### Task prompt:
Beginning with the line that contains "Task: Select the container marker in Klimovsk" and ending with the last line of the records, write out each line exactly and omit the pictures.
╭─ Input material
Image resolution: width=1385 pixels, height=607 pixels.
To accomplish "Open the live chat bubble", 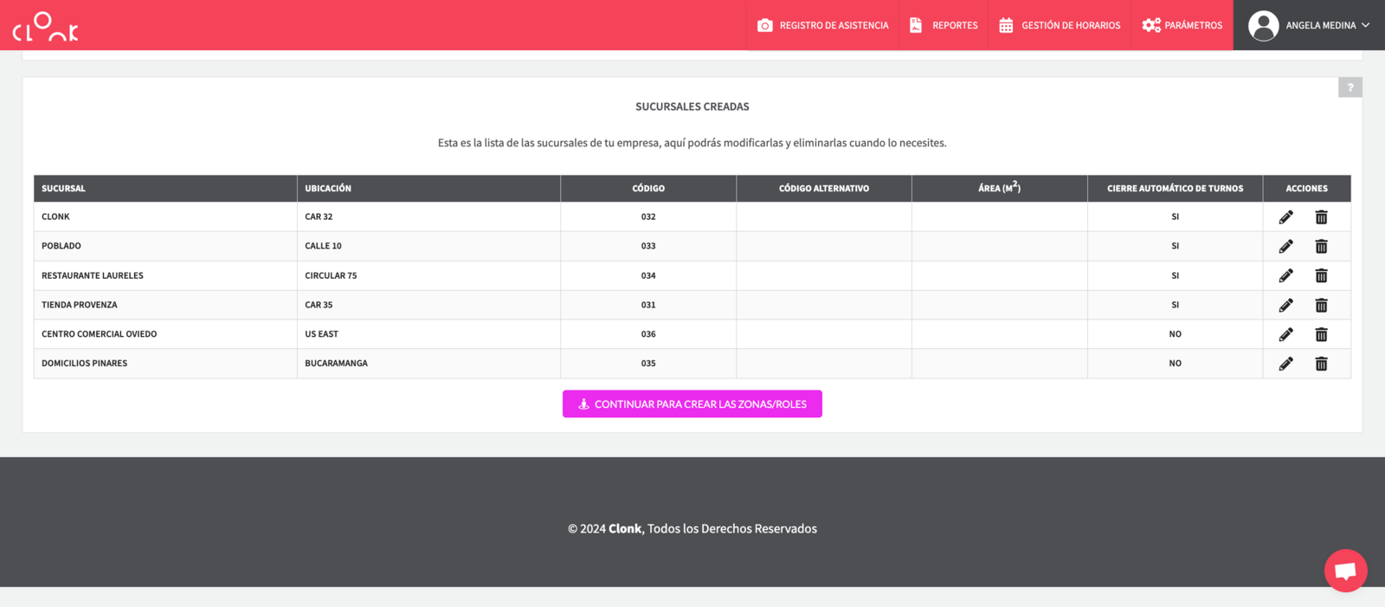I will click(x=1345, y=571).
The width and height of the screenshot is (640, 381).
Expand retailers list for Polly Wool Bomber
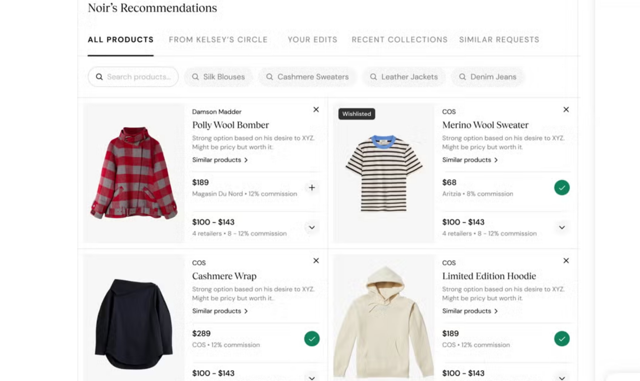pos(312,227)
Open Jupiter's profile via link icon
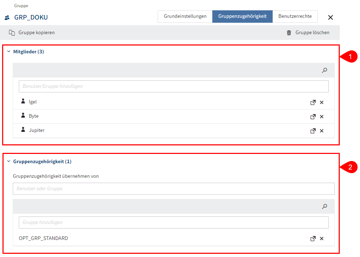The image size is (360, 257). pos(313,131)
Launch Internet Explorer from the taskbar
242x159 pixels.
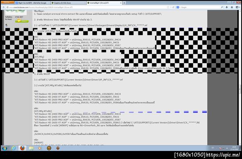point(14,148)
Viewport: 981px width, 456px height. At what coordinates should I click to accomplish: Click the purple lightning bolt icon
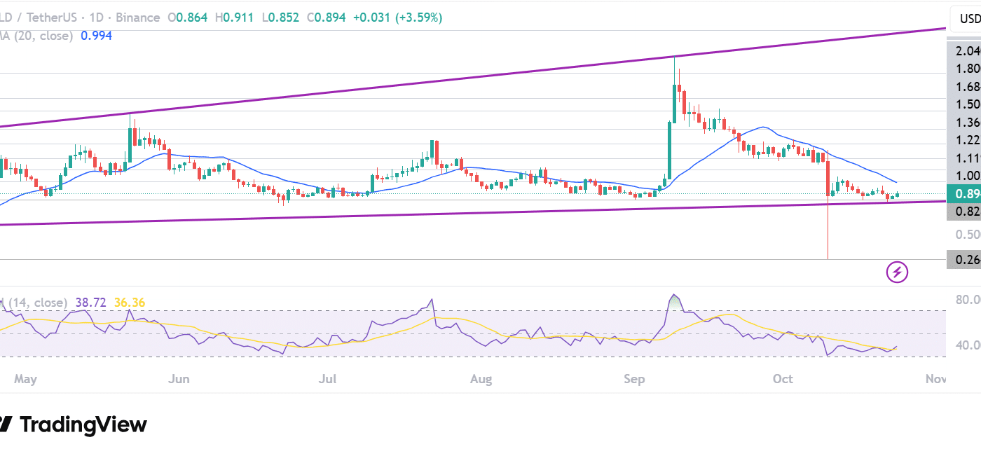[898, 272]
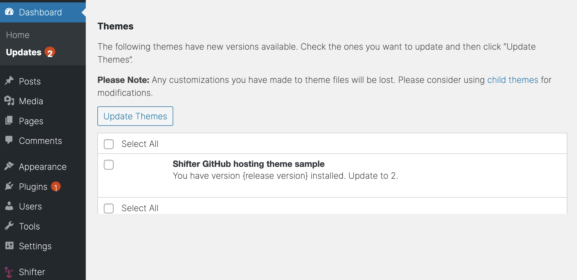Check the top Select All checkbox
The image size is (577, 280).
point(109,144)
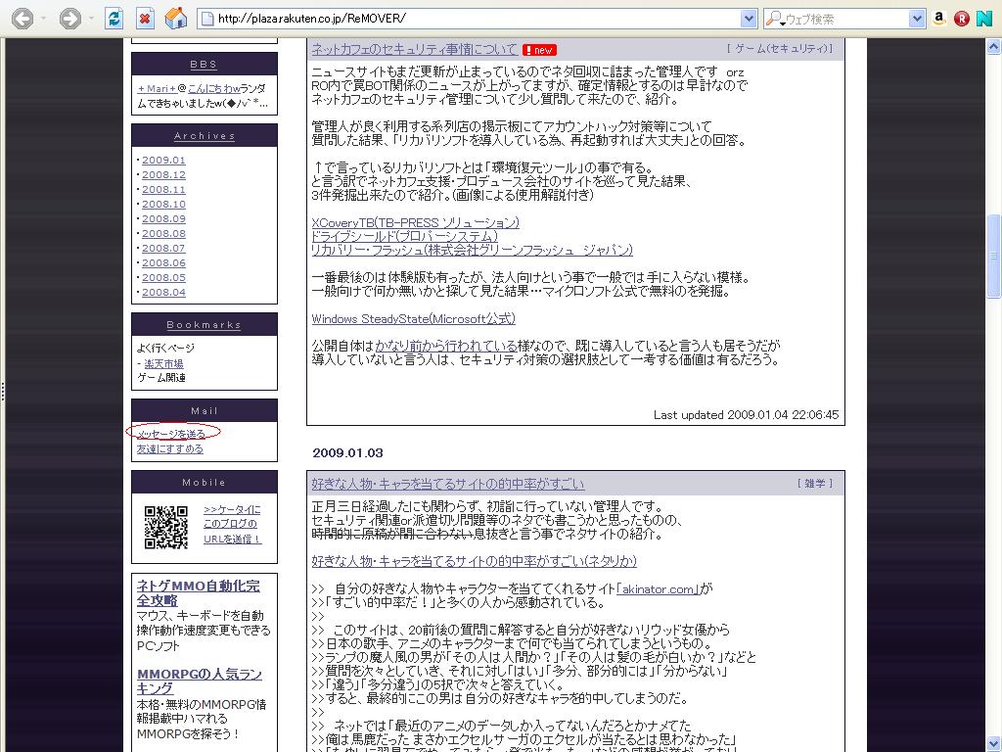
Task: Click the メッセージを送る mail link
Action: click(171, 433)
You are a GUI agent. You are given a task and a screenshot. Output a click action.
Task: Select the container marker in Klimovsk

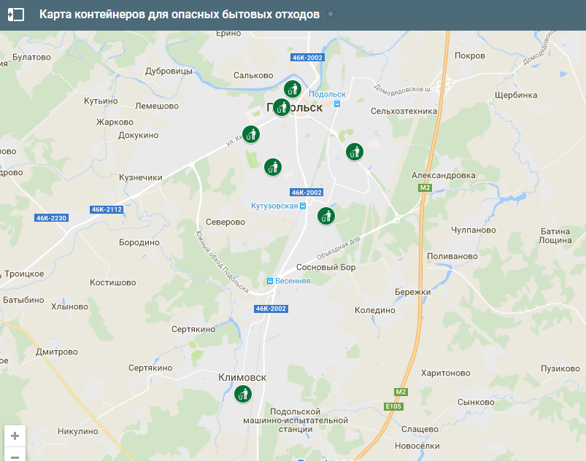pyautogui.click(x=243, y=395)
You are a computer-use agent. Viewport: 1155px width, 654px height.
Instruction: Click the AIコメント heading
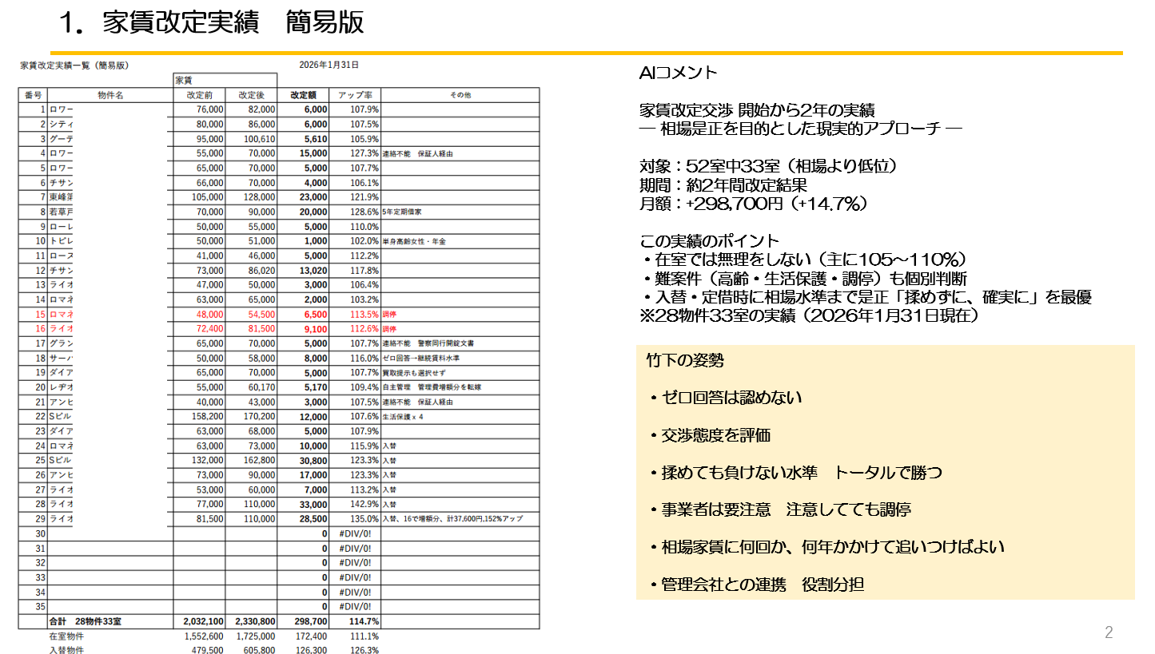pyautogui.click(x=679, y=73)
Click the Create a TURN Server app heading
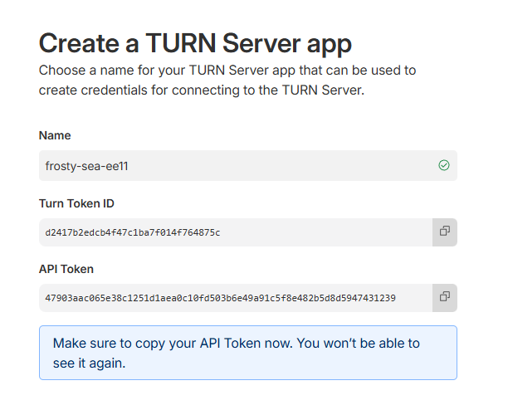 click(x=195, y=43)
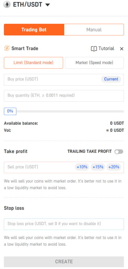Enable the Trailing Take Profit switch

(119, 152)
╰─
### Solution below:
Task: Select the container marker in Klimovsk

pyautogui.click(x=243, y=395)
You are a computer-use agent. Viewport: 1155px width, 654px height.
Instruction: Click the AIコメント heading
pyautogui.click(x=679, y=73)
Click the Create a TURN Server app heading
 click(x=195, y=43)
Enable the Trailing Take Profit switch

(119, 152)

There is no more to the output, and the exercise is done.